Randall Collins concludes The Sociology of Philosophies with a strong pattern: the general trend of intellectual creativity is toward greater abstraction and greater reflexivity. Abstraction is the more familiar concept - the intellectuals considering a problem think of it in more general and encompassing terms. Reflexivity means that the way a problem is organized now is increasingly shaped by the way previous intellectuals have reshaped the problem in the past.
A few days ago I blogged about the coincidence of philosophical Idealism and the secularization of universities. A helpful reader pointed out, correctly, that I left the impression that Idealism was not really a response to intellectual problems of predecessor philosophies, but was caused by the structural conditions of secularization. This would not be correct. Idealism is a serious philosophical position with much to recommend it. It is true, though, that most idealisms (and not just the Christian-related ones) abstract from the specific scriptures and historical precedents that gave rise to them.
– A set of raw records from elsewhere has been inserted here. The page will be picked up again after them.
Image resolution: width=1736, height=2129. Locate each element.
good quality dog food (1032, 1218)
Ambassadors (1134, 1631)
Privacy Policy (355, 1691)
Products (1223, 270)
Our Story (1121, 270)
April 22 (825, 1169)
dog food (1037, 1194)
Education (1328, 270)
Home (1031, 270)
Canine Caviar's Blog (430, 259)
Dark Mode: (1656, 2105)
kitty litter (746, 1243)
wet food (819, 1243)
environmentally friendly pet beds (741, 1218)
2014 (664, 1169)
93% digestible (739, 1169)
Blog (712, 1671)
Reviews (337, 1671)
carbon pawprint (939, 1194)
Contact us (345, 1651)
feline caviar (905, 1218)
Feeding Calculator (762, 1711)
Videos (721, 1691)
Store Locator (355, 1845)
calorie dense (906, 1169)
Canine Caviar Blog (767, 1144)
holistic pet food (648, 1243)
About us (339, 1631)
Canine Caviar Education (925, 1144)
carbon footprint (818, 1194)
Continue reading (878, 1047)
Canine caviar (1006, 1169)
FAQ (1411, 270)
Collins suggests that instead the philosophy of scripture and traditional practice is often developed reluctantly by scriptural traditionalists. They are forced to become intellectuals about the faith because rationalist believers in their own tradition force them to in reaction. The very people who most believe the particulars of sacred scripture and faithful practice are obliged to defend those particulars in abstract terms. Over time, these abstract defenses of particularity become reflexive -- they shape how new generations of believers understand what scripture and tradition mean.
Collins is more concerned with the development of (secular) philosophy than he is of the religious faiths from which most philosophies are developed. It seems to me, though, that the logic of his argument means that the competitive process of intellectual creativity would tend to undermine traditional faith, even when the intellectuals are creating a defense of that faith.